Nelle ultime ore la versione ufficiale dei fatti è la seguente: la ”vera” norma che sarebbe d’ostacolo alla decisione del governo di chiedere il voto di fiducia sarebbe proprio quella del collocamento fuori ruolo e dell’esclusione, sempre per i giudici, di partecipare agli arbitrati. ”E’ vero che queste norme andrebbero riviste – spiega il capogruppo Pd in commissione Giustizia Silvia Della Monica – e infatti abbiamo presentato degli emendamenti in questo senso. Ma è anche vero che noi preferiremmo la fiducia sul testo Camera”.

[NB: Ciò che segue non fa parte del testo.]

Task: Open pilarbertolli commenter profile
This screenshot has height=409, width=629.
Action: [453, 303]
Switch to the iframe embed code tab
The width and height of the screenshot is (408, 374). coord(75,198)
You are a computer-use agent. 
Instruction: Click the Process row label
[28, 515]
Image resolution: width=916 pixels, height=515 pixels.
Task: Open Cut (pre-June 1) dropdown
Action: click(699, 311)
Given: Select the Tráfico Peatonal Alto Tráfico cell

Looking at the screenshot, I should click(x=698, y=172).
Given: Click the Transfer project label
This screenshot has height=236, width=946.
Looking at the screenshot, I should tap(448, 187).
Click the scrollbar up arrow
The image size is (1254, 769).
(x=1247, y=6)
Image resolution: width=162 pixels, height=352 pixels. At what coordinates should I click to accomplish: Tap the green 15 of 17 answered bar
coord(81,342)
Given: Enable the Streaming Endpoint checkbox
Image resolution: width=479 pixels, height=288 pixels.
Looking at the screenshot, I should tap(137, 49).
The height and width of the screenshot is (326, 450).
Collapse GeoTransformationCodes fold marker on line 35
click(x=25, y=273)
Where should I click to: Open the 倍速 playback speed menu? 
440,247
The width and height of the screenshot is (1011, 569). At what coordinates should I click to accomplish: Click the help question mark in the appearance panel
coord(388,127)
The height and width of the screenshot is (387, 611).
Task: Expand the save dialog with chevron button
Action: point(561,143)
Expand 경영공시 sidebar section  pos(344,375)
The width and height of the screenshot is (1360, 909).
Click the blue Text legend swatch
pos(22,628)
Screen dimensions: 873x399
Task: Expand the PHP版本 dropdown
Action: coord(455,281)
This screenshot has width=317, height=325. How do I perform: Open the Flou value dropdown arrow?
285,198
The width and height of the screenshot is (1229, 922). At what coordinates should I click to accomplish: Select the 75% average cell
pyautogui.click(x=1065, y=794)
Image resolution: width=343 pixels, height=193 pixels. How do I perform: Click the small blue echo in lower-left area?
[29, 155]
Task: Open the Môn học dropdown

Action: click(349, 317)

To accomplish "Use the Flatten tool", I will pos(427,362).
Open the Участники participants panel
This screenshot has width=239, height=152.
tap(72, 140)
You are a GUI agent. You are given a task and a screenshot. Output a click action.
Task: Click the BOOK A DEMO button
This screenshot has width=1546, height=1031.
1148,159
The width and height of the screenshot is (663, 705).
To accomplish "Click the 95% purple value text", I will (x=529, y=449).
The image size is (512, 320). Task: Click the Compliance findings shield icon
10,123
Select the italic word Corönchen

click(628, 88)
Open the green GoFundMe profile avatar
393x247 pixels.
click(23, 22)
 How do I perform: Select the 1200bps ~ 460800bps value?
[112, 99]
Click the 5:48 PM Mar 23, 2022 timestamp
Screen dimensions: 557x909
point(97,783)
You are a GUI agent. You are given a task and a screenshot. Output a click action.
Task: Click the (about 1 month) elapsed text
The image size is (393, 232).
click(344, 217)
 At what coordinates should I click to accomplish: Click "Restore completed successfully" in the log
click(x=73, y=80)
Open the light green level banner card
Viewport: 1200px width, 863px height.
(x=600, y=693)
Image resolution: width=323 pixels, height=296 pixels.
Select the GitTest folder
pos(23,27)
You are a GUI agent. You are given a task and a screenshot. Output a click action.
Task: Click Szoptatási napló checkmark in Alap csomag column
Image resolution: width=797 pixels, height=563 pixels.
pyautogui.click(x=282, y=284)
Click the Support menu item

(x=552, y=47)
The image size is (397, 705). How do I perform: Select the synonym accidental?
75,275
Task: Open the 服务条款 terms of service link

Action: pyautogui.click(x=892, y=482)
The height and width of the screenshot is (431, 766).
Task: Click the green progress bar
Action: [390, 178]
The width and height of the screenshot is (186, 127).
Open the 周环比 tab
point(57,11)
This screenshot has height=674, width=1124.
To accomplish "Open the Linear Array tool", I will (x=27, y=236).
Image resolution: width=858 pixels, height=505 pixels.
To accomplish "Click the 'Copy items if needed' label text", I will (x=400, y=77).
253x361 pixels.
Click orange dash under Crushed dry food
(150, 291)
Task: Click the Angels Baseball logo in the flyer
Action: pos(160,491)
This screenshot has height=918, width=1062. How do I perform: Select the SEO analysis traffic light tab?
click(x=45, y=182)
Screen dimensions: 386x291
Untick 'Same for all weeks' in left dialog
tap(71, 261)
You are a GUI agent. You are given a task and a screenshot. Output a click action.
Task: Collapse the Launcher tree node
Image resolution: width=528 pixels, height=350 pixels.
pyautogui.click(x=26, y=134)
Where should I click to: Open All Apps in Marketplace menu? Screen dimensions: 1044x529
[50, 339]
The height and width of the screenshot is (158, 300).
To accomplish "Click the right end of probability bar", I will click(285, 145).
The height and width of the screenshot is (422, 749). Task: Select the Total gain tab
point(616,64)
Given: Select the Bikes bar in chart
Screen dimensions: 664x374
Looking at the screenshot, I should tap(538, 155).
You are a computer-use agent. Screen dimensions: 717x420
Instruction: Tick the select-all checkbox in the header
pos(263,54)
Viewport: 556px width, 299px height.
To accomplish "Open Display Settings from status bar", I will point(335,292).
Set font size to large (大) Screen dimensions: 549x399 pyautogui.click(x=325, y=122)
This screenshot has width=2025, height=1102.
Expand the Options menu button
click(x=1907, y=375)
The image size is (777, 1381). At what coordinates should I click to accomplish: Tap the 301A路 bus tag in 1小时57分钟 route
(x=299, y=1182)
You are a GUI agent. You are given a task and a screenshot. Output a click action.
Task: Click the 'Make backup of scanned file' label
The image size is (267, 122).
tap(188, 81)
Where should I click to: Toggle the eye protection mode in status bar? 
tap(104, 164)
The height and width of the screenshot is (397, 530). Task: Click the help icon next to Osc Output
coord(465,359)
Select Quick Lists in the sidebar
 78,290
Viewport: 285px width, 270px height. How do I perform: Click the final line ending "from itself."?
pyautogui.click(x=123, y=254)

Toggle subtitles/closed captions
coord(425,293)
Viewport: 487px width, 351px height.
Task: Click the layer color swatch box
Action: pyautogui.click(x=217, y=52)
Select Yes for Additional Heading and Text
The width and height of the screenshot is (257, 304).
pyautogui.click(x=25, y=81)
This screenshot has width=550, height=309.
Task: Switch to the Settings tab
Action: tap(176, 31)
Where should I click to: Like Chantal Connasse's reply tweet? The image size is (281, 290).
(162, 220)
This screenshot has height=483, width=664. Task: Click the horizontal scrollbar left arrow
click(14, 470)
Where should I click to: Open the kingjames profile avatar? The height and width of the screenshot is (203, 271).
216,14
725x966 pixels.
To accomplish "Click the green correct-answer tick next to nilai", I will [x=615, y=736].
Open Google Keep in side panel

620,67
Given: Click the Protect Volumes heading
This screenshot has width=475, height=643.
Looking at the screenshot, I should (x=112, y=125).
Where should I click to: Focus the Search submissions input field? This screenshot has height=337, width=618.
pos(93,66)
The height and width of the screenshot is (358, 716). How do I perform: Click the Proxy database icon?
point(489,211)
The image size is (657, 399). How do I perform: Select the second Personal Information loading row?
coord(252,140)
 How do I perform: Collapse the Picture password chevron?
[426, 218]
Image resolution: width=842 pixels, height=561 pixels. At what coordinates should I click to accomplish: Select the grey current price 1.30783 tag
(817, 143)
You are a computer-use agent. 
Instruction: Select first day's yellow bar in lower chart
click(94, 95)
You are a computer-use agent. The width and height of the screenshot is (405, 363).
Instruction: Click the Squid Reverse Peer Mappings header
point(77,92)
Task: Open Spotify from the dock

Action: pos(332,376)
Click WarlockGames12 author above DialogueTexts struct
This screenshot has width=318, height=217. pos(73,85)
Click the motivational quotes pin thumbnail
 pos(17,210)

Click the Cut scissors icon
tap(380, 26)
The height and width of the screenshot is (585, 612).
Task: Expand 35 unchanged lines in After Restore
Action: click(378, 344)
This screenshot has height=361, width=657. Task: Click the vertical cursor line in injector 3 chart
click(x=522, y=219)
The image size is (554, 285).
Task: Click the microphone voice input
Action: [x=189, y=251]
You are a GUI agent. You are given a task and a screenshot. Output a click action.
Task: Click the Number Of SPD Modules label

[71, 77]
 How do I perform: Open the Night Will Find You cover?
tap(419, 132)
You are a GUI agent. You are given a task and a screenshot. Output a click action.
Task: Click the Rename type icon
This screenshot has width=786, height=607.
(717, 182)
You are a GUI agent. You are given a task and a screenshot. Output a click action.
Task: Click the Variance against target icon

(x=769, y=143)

Le possibilità, secondo quanto si apprende nella maggioranza, sarebbero due: o la Severino presenta una norma transitoria per ritardare l’applicazione delle norme ai magistrati o si cerca consenso su due emendamenti “anti-divieti”. Il primo, messo a punto dal Pd (”Guarda caso tutti magistrati”, commenta Giachetti) prevede che si escludano dal limite dei 5 anni i magistrati in servizio presso organi costituzionali, organismi internazionali o che abbiano incarichi elettivi. Il secondo, primo firmatario un altro ex giudice, Giacomo Caliendo (Pdl), estende a 10 anni la durata del fuori ruolo.
Se l’esame delle proposte di modifica andrà avanti senza intoppi il testo potrebbe approdare nell’Aula del Senato già mercoledì 10 ottobre. E nel frattempo il Csm dovrebbe dare un suo parere, come avverte il vicepresidente Michele Vietti sollecitato in questo senso dal Guardasigilli. ”Lo daremo ben volentieri”, assicura, senza interferire per questo con l’attività del Parlamento. ”E’ vero che un parere non si nega a nessuno – risponde il capogruppo Pd in commissione Giustizia della Camera Donatella Ferranti – ma è anche vero che ora è tempo di votare, se non si vuole perdere altro tempo”. ”Si deve andare avanti senza tentennamenti” è la parola d’ordine di Bersani perché ormai è l’intera Europa a chiedere una legge anticorruzione all’Italia. ”Siamo favorevoli ad emendamenti che portino più rigore”, interviene Maroni, ma diciamo no a proposte di modifica strane, vedi emendamenti salva-Ruby, volte ”ad attenuare il rigore delle norme che sono nel testo del ddl”.